Apparently, the SQL-type DBT transformation files are output into a folder, so you could technically browse to them and get them. This would enable you to add them to source control, although this process seems like it would most likely fall apart very quickly.

My Musings on Airbyte

I wish I could have gotten Airbyte to work a little better so I could have played around with it more. But, at least now I understand what Airbyte is, and what it’s trying to do.

It’s attempting to make the pulling of data from various data sources and pushing them to various sinks, easy and done through a nice UI.

From all appearances, it’s tightly coupled to SQL and DBT workflows and pipelines. If you don’t have workloads that currently use DBT or fit well into that model, this probably isn’t the tool for you.

The other big question I have is hosting. You are probably going to have to pay to host this platform somewhere, based on my experience maybe if you are a Kubernetes wizard with nothing else to do you could make your own deployment, but that’s probably way more hassle than it’s worth.

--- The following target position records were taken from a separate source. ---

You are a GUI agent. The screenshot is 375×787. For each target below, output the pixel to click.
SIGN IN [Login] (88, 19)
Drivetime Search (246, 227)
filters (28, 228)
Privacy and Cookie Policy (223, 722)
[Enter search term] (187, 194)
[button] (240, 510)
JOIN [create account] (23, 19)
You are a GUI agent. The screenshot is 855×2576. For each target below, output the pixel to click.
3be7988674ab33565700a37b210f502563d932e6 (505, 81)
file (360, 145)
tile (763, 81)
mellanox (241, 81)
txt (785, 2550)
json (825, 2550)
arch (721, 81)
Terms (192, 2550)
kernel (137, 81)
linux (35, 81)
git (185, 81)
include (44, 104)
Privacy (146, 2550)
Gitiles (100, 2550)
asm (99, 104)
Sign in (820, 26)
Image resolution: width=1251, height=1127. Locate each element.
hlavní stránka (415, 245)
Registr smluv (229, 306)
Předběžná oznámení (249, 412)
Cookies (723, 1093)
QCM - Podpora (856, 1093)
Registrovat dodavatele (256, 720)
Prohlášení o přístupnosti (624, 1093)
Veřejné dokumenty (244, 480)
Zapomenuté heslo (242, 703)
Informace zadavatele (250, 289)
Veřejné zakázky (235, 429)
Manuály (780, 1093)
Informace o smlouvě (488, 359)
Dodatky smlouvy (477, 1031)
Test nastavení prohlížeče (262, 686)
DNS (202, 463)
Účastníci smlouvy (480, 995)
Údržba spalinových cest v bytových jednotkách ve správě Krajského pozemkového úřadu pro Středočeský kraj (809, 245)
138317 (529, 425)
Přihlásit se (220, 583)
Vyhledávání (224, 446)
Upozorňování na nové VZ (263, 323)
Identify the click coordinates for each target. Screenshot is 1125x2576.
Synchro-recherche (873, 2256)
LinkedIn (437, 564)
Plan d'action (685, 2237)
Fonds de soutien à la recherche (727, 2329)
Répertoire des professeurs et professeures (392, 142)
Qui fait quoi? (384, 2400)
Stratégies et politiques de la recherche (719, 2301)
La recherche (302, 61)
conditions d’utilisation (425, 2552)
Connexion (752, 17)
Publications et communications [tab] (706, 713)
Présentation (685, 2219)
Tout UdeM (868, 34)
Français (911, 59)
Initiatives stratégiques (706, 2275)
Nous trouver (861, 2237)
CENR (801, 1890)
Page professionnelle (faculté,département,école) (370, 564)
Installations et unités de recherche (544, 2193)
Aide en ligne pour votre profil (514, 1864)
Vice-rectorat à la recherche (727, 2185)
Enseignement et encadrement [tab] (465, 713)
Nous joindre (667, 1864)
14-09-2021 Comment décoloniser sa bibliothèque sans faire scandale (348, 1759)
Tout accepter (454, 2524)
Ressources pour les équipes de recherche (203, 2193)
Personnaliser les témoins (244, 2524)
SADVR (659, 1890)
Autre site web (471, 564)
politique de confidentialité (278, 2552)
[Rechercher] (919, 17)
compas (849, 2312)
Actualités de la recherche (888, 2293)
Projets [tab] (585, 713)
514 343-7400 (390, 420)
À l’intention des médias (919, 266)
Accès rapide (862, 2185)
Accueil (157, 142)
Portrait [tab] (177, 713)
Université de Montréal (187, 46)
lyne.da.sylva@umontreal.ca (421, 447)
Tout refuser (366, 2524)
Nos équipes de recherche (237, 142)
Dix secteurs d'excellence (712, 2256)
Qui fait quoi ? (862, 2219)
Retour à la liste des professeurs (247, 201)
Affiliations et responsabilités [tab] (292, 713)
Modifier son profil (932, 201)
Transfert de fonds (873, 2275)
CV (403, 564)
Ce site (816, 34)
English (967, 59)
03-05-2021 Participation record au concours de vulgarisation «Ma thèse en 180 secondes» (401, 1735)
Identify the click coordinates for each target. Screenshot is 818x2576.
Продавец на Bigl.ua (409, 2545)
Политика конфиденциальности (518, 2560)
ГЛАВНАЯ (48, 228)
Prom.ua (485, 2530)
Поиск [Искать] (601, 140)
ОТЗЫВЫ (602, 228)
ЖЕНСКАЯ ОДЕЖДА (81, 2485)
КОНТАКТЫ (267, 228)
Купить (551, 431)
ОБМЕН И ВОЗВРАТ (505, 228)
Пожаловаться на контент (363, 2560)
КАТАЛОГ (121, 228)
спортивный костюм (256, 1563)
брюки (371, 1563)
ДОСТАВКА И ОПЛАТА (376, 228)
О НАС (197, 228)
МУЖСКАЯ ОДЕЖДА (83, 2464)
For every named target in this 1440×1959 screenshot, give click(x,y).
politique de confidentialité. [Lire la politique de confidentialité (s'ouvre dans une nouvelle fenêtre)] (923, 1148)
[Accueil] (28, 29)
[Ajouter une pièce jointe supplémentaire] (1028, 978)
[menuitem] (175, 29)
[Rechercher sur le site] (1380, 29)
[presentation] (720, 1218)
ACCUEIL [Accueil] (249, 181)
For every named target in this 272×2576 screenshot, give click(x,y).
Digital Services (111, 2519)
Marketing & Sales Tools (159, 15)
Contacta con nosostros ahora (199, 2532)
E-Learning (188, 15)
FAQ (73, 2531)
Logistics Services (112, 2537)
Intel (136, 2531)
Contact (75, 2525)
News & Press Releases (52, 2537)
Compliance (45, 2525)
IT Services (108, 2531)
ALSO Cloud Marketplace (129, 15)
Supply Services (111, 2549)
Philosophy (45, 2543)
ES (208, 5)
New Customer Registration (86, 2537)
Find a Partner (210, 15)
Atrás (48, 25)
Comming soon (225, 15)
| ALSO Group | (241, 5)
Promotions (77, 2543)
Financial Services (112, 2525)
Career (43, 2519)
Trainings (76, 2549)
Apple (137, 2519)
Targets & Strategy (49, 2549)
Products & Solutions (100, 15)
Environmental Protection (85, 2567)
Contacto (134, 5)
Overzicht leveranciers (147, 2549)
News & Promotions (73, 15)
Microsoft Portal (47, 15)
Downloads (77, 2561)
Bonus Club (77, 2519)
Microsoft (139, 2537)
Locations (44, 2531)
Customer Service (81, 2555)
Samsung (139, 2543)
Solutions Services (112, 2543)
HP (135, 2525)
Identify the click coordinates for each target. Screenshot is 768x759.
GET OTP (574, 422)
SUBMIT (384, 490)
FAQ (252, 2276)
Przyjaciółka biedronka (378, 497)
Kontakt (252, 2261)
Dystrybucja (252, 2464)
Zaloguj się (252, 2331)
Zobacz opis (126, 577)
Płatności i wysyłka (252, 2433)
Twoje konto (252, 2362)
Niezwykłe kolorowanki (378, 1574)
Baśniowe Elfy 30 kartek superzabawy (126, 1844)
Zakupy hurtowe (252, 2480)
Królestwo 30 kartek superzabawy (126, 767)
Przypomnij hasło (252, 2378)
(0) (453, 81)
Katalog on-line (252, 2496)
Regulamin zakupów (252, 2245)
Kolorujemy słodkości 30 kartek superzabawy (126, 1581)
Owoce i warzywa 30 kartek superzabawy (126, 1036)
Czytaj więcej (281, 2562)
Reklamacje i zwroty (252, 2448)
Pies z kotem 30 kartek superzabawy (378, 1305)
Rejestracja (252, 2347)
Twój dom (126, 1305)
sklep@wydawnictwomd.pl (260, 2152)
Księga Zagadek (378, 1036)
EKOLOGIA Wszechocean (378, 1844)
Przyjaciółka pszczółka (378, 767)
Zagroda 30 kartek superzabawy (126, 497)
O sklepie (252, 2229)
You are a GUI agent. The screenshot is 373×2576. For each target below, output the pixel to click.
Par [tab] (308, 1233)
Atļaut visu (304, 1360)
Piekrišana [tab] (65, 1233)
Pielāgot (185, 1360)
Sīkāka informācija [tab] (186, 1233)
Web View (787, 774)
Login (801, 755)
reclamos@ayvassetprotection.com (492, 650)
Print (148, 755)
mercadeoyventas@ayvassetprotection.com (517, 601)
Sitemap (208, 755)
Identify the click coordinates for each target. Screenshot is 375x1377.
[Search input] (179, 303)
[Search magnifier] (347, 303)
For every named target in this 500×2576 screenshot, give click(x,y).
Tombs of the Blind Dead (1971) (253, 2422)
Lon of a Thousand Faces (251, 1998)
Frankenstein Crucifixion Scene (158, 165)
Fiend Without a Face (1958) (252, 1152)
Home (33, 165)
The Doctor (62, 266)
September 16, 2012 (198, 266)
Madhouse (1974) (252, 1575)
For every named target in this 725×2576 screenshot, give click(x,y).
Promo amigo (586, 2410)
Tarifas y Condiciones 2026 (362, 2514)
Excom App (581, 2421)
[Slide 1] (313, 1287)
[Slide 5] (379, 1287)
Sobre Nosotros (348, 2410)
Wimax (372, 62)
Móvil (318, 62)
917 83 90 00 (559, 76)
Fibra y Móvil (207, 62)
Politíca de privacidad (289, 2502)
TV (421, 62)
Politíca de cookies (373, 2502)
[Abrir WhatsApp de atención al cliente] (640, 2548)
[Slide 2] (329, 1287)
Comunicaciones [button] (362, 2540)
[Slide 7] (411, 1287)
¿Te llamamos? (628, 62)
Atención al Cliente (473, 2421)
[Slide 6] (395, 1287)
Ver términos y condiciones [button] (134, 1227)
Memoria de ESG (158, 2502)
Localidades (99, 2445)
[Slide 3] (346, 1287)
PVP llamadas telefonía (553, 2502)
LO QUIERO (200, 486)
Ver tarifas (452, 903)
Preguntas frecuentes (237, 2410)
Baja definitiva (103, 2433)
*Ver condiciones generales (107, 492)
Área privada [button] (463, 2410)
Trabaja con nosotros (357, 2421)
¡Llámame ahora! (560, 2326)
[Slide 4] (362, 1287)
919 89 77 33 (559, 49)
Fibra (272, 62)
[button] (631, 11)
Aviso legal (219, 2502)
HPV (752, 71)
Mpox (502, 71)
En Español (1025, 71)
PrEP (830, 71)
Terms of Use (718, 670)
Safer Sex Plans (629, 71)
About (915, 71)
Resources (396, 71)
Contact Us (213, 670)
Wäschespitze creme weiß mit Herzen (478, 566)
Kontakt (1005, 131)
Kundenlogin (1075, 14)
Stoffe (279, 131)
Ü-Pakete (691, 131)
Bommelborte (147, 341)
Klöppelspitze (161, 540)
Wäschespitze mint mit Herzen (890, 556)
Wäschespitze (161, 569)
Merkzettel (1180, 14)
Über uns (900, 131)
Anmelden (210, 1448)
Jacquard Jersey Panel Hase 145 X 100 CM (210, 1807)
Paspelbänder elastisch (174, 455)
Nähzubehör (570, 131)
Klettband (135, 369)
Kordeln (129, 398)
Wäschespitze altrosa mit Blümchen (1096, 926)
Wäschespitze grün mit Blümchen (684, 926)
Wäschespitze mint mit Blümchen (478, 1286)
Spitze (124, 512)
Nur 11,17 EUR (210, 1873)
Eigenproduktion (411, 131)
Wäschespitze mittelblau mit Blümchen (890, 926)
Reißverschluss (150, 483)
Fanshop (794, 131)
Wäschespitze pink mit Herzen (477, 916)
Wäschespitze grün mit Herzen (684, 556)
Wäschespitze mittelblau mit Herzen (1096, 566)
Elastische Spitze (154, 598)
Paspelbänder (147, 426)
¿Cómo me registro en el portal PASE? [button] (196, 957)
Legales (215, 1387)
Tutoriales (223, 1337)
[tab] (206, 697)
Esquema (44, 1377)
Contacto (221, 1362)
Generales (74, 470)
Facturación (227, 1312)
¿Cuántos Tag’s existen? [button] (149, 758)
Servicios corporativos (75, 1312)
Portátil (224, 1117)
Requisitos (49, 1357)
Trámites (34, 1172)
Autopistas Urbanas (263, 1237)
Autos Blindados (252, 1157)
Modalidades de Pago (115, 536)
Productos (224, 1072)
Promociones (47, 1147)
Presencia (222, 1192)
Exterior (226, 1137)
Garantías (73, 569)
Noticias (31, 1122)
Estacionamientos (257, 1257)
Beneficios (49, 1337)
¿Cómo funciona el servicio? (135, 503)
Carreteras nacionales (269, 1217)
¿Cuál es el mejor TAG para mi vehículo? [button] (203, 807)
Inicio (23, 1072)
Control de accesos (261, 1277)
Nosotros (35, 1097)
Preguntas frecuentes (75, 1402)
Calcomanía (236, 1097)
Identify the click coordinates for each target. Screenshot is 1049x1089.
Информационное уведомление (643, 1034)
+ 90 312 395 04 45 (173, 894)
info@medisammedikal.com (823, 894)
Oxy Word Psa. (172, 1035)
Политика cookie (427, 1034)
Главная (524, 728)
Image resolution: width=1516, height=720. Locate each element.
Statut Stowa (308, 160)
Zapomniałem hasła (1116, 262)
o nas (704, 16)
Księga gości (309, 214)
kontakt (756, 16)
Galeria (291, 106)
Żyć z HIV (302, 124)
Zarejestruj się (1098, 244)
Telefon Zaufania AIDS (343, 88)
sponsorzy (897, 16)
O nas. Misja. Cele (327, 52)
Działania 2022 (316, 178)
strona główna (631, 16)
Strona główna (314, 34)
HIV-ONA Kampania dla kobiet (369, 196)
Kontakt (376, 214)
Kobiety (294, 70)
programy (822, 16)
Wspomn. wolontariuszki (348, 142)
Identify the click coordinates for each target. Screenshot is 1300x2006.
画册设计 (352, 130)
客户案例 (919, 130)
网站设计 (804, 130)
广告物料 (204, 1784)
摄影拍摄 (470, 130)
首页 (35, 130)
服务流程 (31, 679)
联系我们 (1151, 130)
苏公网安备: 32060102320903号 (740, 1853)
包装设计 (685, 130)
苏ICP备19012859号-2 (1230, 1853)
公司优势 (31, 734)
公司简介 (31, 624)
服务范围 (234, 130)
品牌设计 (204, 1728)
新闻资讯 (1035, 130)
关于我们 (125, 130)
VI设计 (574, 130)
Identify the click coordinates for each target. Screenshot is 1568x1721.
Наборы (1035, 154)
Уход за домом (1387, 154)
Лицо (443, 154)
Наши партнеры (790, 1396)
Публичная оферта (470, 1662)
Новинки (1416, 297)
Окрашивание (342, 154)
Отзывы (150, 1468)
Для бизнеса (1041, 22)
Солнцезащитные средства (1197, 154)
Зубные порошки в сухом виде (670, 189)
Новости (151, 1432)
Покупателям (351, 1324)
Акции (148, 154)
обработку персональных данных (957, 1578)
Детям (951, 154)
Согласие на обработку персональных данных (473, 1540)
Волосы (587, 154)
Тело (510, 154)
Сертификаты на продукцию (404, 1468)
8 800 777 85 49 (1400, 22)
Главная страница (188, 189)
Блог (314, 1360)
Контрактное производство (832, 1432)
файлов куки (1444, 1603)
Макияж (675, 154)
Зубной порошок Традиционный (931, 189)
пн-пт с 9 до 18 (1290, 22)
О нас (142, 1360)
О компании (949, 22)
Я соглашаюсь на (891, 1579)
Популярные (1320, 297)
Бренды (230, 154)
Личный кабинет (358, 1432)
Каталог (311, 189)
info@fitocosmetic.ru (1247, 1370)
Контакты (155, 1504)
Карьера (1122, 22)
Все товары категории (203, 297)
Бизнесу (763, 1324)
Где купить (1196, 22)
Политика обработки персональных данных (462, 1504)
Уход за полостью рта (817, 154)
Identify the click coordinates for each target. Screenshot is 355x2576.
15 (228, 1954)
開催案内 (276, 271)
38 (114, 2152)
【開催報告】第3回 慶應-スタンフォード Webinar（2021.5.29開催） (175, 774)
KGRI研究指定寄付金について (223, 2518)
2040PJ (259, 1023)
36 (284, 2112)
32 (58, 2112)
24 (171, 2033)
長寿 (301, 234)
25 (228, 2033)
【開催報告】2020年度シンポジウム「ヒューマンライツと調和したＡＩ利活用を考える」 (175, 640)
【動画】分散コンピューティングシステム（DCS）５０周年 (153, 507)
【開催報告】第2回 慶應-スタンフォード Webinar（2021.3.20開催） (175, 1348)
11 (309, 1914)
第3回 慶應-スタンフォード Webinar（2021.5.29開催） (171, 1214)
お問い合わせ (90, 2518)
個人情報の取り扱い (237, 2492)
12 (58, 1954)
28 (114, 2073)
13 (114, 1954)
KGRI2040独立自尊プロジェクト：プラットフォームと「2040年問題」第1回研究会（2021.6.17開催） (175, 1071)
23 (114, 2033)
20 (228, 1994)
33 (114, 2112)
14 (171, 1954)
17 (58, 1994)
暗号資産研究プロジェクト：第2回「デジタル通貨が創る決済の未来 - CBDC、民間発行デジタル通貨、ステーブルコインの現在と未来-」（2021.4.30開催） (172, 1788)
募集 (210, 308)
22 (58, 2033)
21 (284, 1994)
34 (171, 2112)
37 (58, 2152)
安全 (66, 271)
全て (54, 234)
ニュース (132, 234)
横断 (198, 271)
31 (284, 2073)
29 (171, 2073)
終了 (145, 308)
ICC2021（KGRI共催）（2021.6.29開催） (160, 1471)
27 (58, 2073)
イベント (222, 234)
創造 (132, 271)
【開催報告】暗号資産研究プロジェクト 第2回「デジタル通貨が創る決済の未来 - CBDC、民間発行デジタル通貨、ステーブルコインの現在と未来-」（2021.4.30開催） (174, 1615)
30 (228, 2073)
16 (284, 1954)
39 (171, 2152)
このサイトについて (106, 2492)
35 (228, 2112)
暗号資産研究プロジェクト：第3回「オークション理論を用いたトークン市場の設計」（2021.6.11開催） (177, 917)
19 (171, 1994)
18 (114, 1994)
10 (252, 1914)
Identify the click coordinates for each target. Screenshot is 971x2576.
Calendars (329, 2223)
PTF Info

Honestly, I’m asking myself when would someone use Airbyte and when wouldn’t they as a Data Engineer?

  • use Airbyte if your already extensivly using DBT.
  • use Airbyte if your into GUI work and transformations, and their isn’t a lot of complexity in your pipelines.
  • Orgs that are into code as infrastructure with highly complex pipelines will probably not find any feature worth it for the added technology and complexity.

If I was working in a Data Engineering position that had a high amount of external datasets located in Salesforce, s3, API’s blah blah, and needed to pull that data with some moderate transformations and land them in my Snowflake data warehouse …. would I use Airbyte?

Maybe. Maybe not. I personally would be worried about hosting such a solution myself, and if I had to pay someone else to host it, I’m not sure if that would be worth it or not. With the rise of tools like Airflow and their many and ever-expanding community-supplied Operators, maybe I would just go that route?

I mean if I really just wanted to write a bunch of DBT transforms and automate them … I could probably find a simple way to do that.